What is the average life span of a bike? If you don’t abuse it and ride it within its means, keep it clean, and store it indoors.

Also what is the life span of the components like brakes, derailers, and shocks? 

Does anyone ever use the lifetime frame warranty that comes with the bike?


----------



## nnn (Feb 1, 2005)

That like asking what's the life expectancy of a person...be a bit more specific


----------



## rkj__ (Feb 29, 2004)

How fast you wear out parts depends largely on how much you ride, as well as in what conditions, and how much maintenance you do. It varies so much. A set of brake calipers could last almost forever, it is the pads that need replacing regularly. I got about 4 years out of a rear derailleur before the pivots and pulleys got really sloppy. My 2002 Marzocchi fork has been exceptional, and is on its 6th year of service. 

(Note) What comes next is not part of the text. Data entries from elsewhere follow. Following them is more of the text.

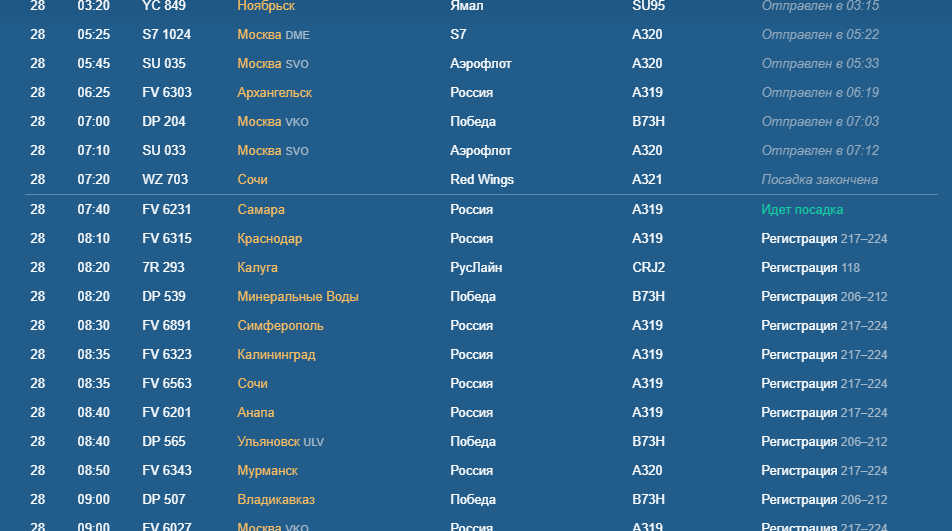
Task: Click Регистрация 118 for Калуга flight
Action: [811, 268]
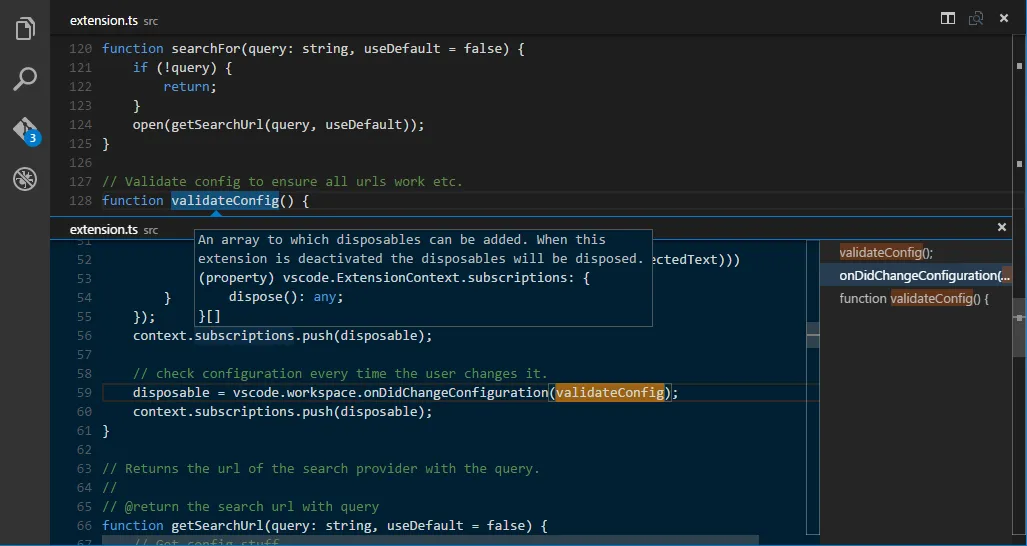Screen dimensions: 1027x546
Task: Select the extension.ts tab title
Action: (103, 20)
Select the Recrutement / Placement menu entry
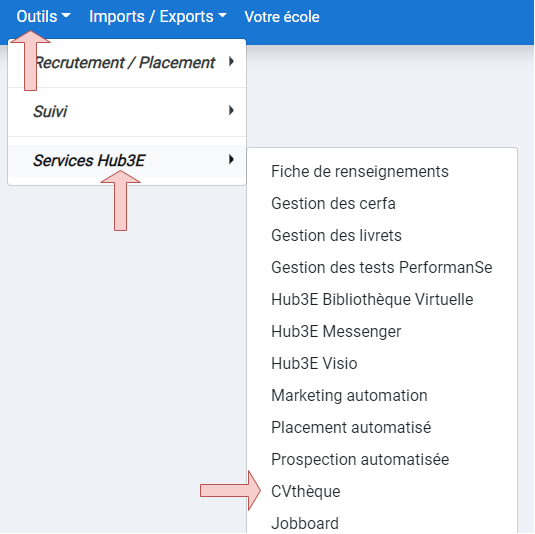This screenshot has width=535, height=534. coord(127,63)
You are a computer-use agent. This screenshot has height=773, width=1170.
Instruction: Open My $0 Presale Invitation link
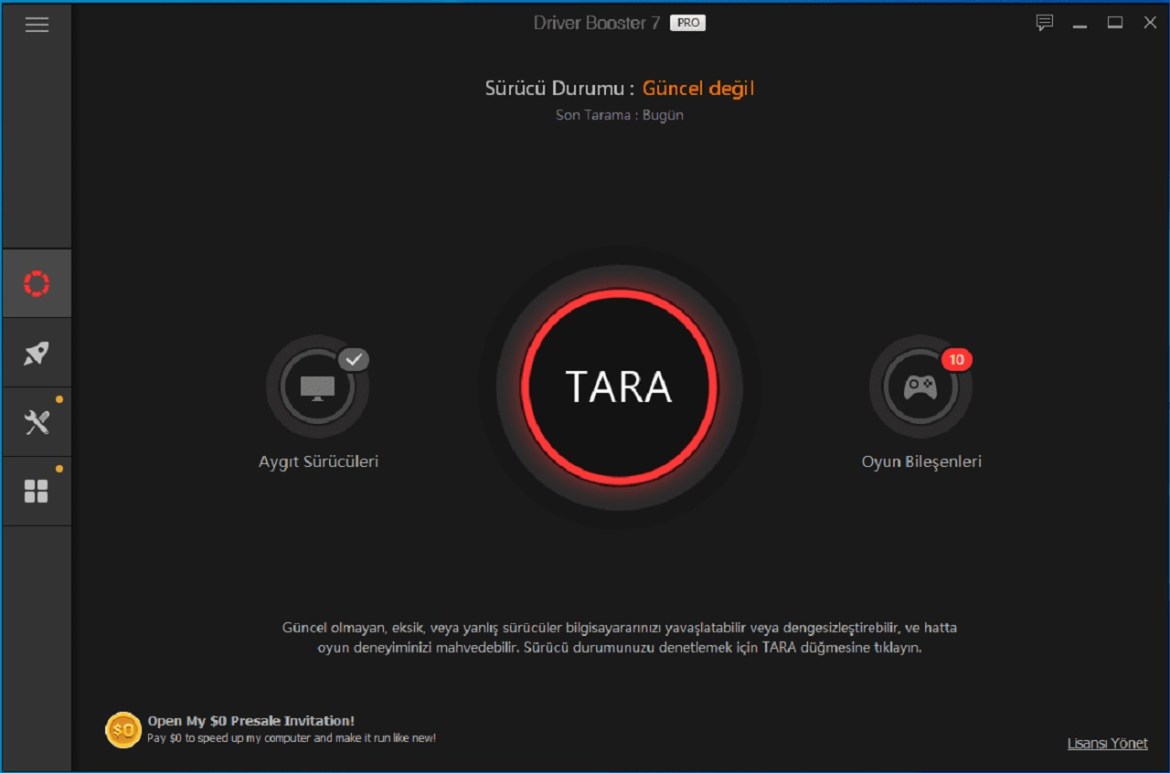coord(251,721)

I took advantage of my warranty when my aluminum hardtail frame cracked after 3 years of riding.


----------



## Natedogz (Apr 4, 2008)

Hpisavageguy, I was kinda wondering the same thing.  My last mountain bike lasted about 12 years, but I didn't ride it nearly as hard, often, or on as rough trails as I am now that I'm more into it and have a better bike.


----------



## jalopy jockey (Jun 7, 2007)

I have a 12 year old bike that has all original parts except tire, tubes and pads.

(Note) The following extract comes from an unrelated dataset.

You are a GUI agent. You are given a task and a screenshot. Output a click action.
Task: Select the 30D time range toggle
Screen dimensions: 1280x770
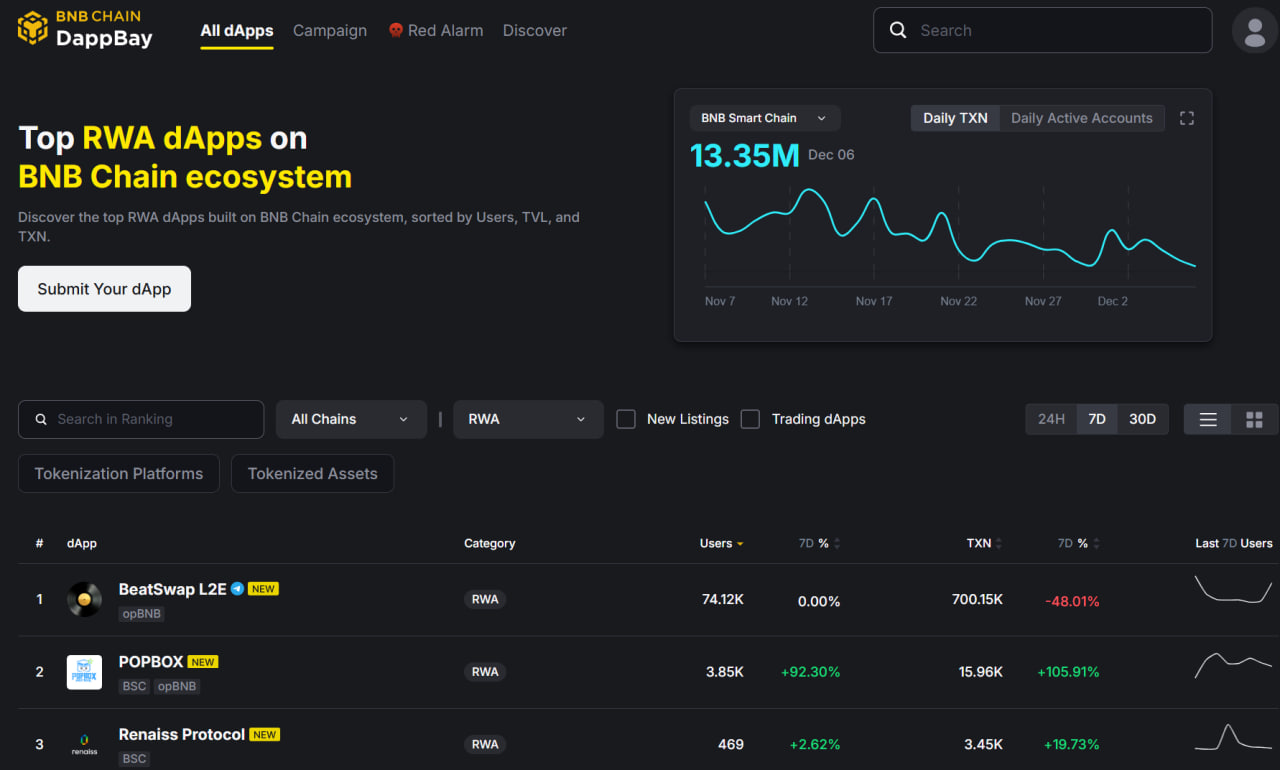point(1142,419)
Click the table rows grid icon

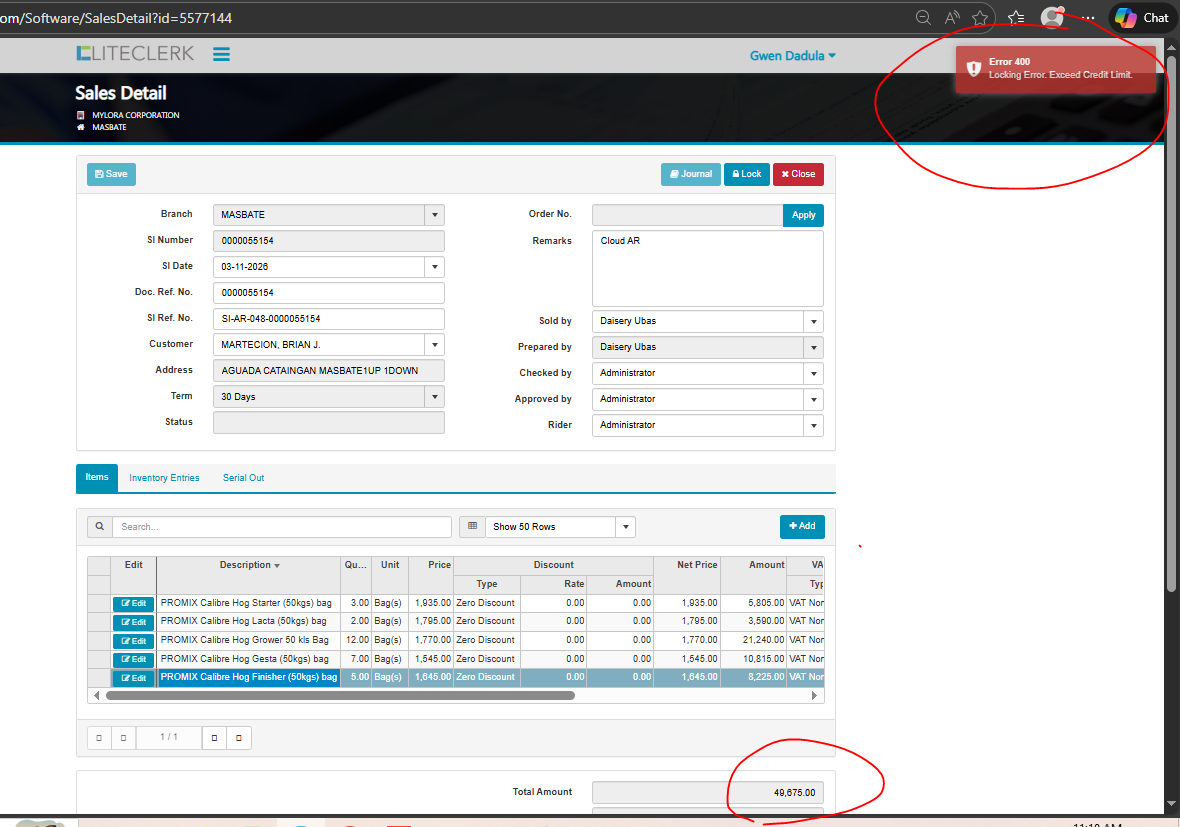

If I still rode trail with it regularly I'd replace the rear der. But she's full rigid, and I prefer my hardtail, so i just ride MUTs with the kiddies, 

She'll see dirt someday again as a SS.


----------



## Haliganfd (Jul 3, 2007)

I have a hardrock pro and i am on my fifth year with it. I ride every summer about 1 to 3 days a week mostly cross country. it is haveing its issues now but just minor stuff. and I am not big on maintaining the bike like i should


----------



## Kaba Klaus (Jul 20, 2005)

Depends... Bought my first MTB in 2000. The bike still lives. My son rides it now. Bought my second MTB in 2002. The frame is in the garage. Completely stripped. When the fork, shock, derailleur hangar and headset all gave up around the same time - I bought a new bike and scavenged anything usable from the old steed.

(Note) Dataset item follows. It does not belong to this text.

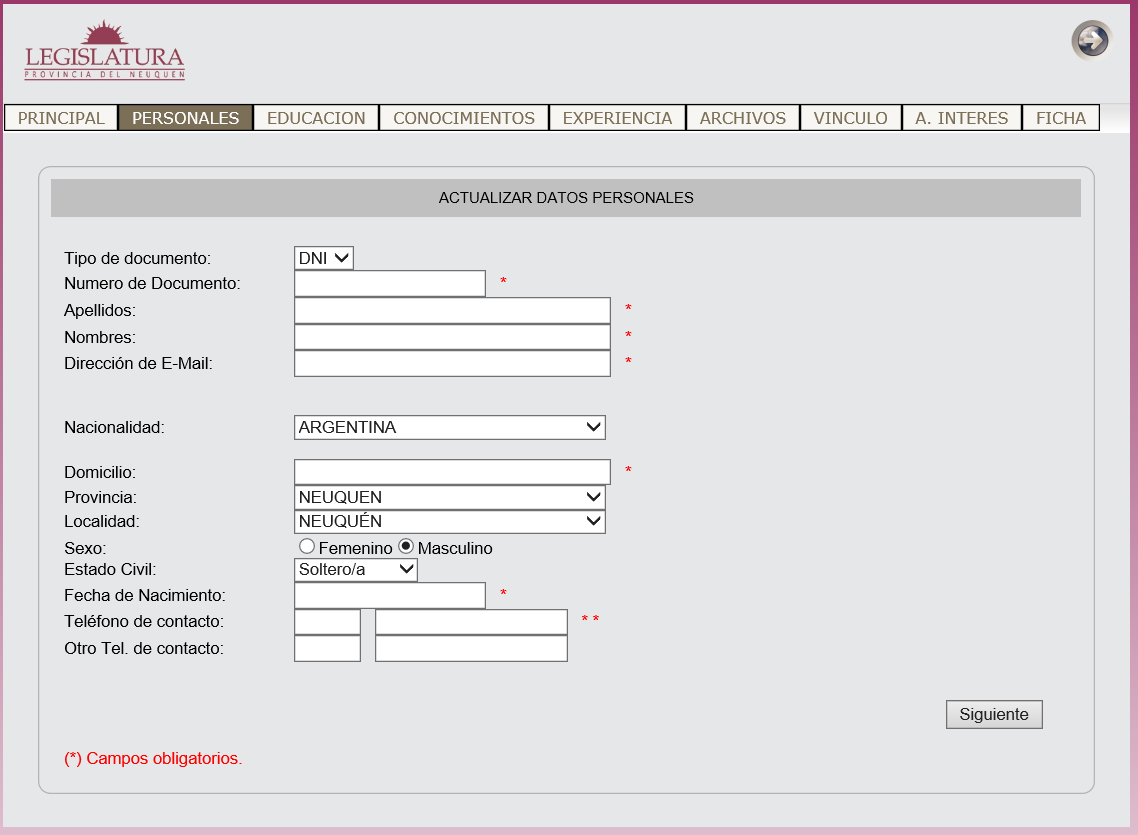Open the Estado Civil dropdown

click(x=356, y=569)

Why did the second bike last only about 5 years? (And had the second wheelset and seat already?) Well, I've been throwing it all over the tough trails of the Rockies. The frame is still good. I might resurrect it.


----------



## Rod (Oct 17, 2007)

It's not unusual for a bike to easily last 10 years when the user takes care of it. Of course parts are going to wear out, but it's not really a big deal. I was riding a 98 GT Zaskar all winter after my bike was stolen from campus. It rode fantastic and you would have never known from the ride that the bike was 10 years old. It needed a new wheelset because they were pitted, but what do you expect after so long. Just show your bike some TLC and it will last a long time. Without that a lot of parts will be breaking.


----------



## hpi savage guy (Mar 25, 2008)

Cool, I was thinking some where along the lines of 4-5 years but wow 10 years. I will take care of it well and maintain it well. 

I usually ride 3-4 times during the weekdays about 12-18 miles per ride all on dirt road. On Saturday I go and ride at the state parks and national forests. Mostly single track with a lot of roots to bounce over and go any where from 10-25 miles.


----------



## benlineberry (Jul 26, 2007)

My old GT Zaskar lasted me 13 years of hard, abusive riding by a clyde. I just replaced it with a Titus Motolite, and am hoping to get many years out of it.

As far as parts, it depends how hard you are on bikes. I just completely mangled my 4-month-old XT Shadow rear dérailleur, and had to replace it.:madman:


----------



## Mrledzeppelin (Apr 4, 2008)

<- three weeks rft:


----------



## BKnight (Mar 27, 2005)

I got 1.5 years out of my Iron Horse Yakuza Kumicho Type R, and I rode the crap out of it about 5 days a week and raced on it, then the frame broke, but thankfully replaced underwarrenty. rear derailleurs will probably need replaced every year. If you take care of it, it'll stay nice, cheaper parts tend to wear out faster.


----------



## frdfandc (Sep 5, 2007)

My Haro Extreme hardtail is a 1991 model. I just completed several upgrades due to age - front and rear derailleurs, shifters, brake levers, wheels and cassette. 

The frame is in excellent condition. So no need to buy a new hardtail. I also just purchased a Kona Kikapu Deluxe full squish to compliment the hardtail. And I hope this new bike lasts a long time too.


----------